▶ Source data
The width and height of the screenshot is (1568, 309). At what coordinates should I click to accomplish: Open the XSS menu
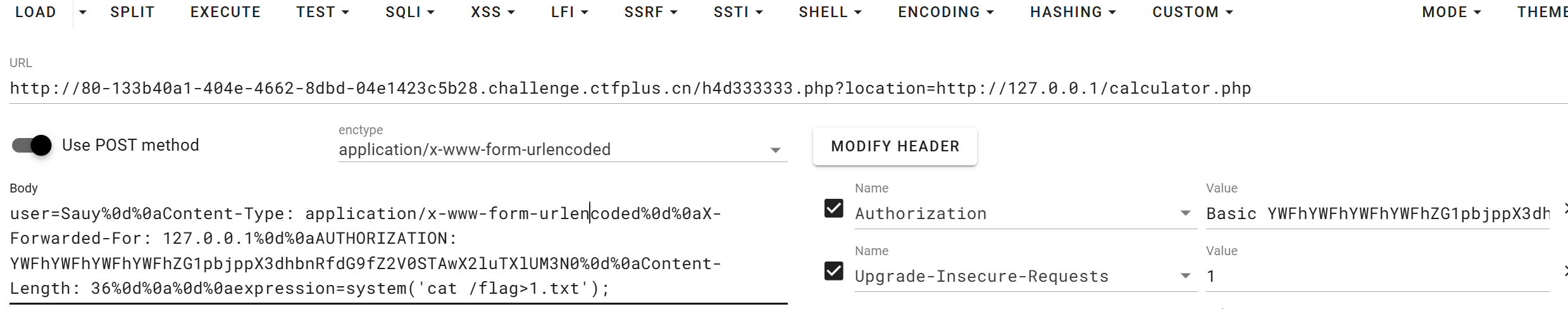click(x=492, y=13)

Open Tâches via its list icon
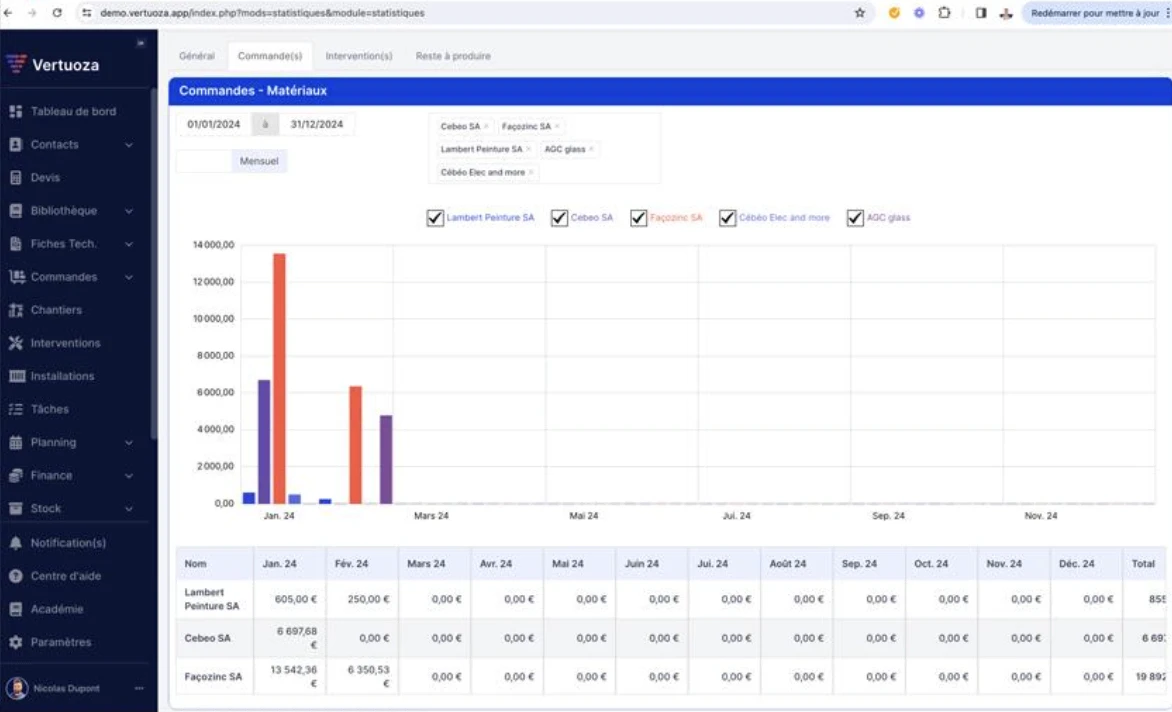(x=16, y=409)
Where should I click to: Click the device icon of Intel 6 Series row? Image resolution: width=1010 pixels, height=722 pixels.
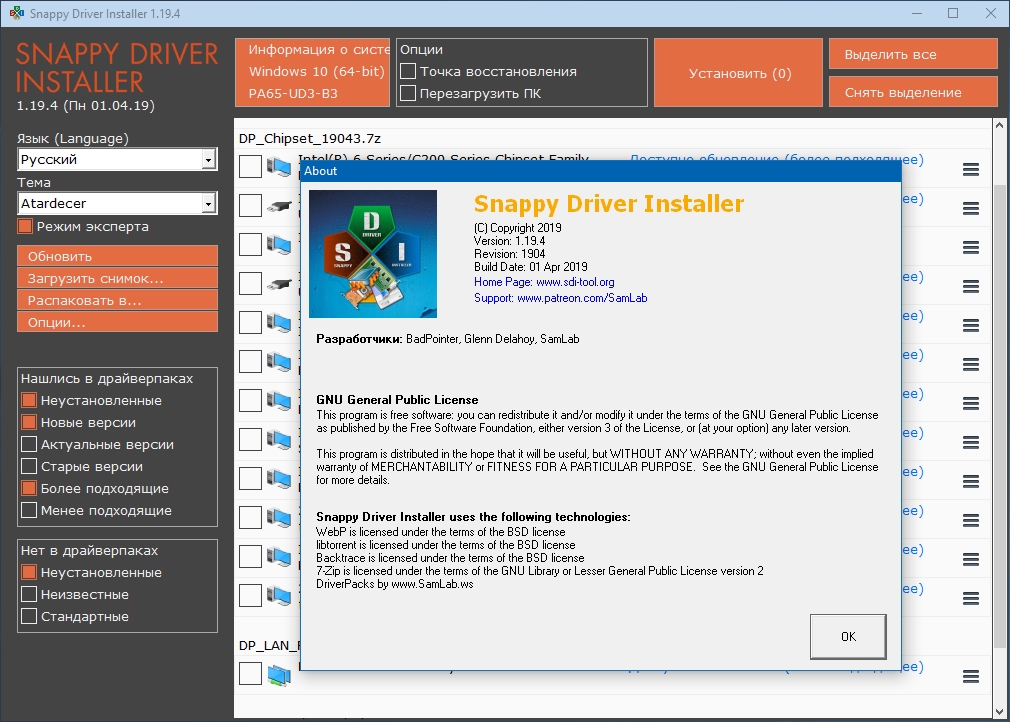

▶ Work task
Leave out the pictures, and retype exactly the lines from the one containing "Open Tâches via its list icon" through the final line of the data.

▶ Answer to the exercise
Open Tâches via its list icon
(x=16, y=409)
Where should I click to: Click the device icon of Intel 6 Series row? Image resolution: width=1010 pixels, height=722 pixels.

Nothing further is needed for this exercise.